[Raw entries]
— BEGIN —
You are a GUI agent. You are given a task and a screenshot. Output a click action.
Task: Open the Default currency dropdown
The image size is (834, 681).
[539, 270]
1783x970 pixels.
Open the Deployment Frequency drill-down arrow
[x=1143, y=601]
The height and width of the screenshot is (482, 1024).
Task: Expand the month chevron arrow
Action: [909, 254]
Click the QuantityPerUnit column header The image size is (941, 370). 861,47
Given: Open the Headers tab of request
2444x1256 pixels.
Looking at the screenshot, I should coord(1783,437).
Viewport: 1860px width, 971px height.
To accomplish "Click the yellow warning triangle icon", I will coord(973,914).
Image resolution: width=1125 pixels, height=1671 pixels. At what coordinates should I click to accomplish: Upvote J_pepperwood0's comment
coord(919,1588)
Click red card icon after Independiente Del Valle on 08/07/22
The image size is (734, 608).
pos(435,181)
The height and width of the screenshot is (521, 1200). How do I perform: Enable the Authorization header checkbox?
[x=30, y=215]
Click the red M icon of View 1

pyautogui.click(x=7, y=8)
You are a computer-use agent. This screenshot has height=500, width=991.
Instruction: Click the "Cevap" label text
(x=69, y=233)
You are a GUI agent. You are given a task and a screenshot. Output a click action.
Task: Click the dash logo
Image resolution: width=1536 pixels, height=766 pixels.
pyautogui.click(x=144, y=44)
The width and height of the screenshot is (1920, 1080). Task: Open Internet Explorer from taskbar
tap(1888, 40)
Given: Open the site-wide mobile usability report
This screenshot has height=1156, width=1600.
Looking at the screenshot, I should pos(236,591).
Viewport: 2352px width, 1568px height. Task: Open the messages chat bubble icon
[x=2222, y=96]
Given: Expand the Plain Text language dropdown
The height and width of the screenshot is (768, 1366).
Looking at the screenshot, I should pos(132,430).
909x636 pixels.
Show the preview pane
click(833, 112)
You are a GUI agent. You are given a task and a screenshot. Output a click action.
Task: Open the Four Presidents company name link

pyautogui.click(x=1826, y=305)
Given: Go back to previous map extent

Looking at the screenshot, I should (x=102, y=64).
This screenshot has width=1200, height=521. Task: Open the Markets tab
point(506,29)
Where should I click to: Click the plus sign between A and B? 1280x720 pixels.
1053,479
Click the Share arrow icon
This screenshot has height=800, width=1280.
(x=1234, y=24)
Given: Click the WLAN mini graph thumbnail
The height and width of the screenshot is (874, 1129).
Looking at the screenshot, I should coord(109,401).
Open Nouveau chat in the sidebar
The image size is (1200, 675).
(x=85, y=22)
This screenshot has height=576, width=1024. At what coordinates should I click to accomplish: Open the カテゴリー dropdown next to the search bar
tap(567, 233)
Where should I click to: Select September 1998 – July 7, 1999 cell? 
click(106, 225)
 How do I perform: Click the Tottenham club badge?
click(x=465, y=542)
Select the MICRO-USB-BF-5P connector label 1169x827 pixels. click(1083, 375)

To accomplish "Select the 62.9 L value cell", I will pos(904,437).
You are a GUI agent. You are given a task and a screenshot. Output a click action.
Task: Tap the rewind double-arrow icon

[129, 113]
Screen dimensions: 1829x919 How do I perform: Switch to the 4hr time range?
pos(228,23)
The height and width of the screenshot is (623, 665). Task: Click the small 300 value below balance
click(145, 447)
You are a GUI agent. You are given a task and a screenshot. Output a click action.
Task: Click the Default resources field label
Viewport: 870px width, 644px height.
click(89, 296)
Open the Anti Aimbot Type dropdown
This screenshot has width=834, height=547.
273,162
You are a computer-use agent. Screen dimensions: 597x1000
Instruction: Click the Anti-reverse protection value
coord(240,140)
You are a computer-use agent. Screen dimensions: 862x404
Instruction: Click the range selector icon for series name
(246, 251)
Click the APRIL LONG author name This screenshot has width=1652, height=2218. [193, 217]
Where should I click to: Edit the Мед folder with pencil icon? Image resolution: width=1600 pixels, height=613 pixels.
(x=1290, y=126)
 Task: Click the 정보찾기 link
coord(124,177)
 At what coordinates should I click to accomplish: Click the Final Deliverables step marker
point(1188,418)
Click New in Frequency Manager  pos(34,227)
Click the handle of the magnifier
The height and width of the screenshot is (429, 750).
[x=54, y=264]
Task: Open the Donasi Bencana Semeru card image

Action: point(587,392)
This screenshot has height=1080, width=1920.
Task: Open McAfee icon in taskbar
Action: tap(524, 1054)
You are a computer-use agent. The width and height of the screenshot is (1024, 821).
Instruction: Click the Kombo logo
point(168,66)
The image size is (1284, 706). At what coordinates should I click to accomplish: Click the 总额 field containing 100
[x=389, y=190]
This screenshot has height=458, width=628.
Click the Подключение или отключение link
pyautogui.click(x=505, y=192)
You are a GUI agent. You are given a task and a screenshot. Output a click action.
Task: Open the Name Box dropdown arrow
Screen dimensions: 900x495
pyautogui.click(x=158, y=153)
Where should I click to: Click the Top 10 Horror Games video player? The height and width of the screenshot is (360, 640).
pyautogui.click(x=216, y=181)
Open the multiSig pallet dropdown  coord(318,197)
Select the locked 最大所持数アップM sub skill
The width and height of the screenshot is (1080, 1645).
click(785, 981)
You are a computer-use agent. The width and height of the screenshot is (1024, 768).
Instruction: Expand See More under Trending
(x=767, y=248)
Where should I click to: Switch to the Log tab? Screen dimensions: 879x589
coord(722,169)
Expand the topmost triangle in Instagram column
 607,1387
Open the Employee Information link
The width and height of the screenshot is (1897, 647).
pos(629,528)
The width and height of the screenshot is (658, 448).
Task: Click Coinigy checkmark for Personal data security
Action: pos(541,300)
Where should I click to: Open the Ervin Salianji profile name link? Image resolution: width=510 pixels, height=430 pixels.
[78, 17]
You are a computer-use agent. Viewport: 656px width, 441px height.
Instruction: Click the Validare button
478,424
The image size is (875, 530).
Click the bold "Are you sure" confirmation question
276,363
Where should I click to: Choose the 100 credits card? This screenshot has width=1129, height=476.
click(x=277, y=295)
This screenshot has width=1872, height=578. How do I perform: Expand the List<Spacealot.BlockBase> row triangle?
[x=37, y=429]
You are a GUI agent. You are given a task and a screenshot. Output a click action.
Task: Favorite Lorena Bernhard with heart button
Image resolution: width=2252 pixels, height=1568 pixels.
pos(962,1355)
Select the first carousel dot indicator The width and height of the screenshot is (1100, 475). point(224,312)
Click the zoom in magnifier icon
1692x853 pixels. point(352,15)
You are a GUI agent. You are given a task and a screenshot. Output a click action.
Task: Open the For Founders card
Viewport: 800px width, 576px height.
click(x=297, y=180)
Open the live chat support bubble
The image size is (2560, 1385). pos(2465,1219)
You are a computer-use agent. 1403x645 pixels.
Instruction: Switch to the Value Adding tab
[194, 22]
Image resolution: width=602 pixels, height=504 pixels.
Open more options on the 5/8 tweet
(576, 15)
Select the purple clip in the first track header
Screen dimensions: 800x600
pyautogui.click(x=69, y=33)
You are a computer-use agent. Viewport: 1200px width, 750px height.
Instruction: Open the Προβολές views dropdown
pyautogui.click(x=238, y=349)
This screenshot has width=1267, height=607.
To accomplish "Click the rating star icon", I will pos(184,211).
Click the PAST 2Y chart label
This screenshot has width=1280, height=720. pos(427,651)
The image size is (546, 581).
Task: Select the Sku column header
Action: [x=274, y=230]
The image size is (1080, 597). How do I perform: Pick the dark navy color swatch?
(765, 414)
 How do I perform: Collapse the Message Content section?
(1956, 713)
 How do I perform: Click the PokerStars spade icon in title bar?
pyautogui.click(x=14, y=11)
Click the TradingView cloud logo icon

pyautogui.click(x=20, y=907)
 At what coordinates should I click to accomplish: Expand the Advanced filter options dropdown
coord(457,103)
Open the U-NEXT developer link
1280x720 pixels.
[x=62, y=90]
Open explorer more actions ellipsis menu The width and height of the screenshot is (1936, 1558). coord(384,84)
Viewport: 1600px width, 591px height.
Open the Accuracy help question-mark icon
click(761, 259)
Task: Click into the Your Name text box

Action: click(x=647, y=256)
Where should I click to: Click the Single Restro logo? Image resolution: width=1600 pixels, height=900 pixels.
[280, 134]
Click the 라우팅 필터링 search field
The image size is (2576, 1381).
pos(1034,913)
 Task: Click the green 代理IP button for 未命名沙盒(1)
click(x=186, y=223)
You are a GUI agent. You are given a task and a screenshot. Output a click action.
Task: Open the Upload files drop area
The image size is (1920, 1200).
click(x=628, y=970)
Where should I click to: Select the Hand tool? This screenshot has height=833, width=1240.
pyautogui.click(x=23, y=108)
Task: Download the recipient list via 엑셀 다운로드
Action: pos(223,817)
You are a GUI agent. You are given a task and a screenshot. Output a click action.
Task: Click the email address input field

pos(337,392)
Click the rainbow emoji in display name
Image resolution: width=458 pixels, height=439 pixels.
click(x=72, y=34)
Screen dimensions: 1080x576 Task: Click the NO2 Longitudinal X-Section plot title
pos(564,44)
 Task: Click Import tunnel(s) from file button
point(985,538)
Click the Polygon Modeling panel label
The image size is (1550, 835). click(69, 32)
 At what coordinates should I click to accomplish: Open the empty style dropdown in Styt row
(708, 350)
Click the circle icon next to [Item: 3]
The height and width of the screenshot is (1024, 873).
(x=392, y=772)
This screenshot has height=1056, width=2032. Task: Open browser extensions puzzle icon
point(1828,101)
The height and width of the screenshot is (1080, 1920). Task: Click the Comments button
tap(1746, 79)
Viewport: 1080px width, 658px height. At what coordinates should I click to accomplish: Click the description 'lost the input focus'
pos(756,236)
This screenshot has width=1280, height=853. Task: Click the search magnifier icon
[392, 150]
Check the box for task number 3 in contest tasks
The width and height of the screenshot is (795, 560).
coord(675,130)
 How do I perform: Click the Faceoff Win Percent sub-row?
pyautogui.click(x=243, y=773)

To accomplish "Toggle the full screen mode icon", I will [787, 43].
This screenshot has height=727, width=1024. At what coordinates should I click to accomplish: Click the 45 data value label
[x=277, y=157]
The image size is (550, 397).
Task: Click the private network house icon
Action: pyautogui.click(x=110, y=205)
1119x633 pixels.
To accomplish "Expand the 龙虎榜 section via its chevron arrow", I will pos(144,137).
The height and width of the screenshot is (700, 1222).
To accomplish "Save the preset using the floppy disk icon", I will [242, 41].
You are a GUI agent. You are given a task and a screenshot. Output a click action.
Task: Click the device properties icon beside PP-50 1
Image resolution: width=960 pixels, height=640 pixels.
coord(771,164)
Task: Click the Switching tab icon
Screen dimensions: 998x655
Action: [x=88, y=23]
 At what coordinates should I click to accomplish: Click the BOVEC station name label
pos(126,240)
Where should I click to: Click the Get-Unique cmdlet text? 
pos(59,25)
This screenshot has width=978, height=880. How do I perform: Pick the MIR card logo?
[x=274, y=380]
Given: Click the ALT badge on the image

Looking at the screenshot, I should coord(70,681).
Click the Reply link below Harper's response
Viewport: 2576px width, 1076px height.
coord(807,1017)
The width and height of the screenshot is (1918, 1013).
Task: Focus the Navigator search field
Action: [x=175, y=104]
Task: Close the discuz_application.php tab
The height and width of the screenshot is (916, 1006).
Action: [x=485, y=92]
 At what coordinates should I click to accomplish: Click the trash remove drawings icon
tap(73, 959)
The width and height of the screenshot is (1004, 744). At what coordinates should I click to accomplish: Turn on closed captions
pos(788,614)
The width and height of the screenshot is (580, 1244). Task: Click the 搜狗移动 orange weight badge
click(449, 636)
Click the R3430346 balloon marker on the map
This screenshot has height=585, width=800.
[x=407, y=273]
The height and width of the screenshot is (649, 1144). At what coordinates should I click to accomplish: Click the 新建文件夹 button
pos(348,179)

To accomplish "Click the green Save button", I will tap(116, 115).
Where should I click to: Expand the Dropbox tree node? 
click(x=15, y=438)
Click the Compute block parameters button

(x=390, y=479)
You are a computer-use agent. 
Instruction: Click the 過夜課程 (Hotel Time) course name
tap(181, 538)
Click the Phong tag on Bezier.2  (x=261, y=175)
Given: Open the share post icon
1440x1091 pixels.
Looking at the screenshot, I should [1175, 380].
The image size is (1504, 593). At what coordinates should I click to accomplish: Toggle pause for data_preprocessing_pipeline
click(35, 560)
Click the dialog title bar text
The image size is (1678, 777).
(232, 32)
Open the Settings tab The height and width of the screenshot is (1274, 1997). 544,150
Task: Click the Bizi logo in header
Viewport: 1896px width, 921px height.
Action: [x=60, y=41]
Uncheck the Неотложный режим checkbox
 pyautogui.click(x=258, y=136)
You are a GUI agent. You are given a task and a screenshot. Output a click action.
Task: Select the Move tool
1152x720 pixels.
— END —
» Given task
Can you write out the entries again, from the start through the line that contains "Click the QuantityPerUnit", with "Deployment Frequency" changed to "Release Cadence" and nothing else altered?

» Output of the exercise
You are a GUI agent. You are given a task and a screenshot. Output a click action.
Task: Open the Default currency dropdown
The image size is (834, 681).
[539, 270]
1783x970 pixels.
Open the Release Cadence drill-down arrow
[x=1143, y=601]
The height and width of the screenshot is (482, 1024).
Task: Expand the month chevron arrow
Action: [909, 254]
Click the QuantityPerUnit column header The image size is (941, 370). 861,47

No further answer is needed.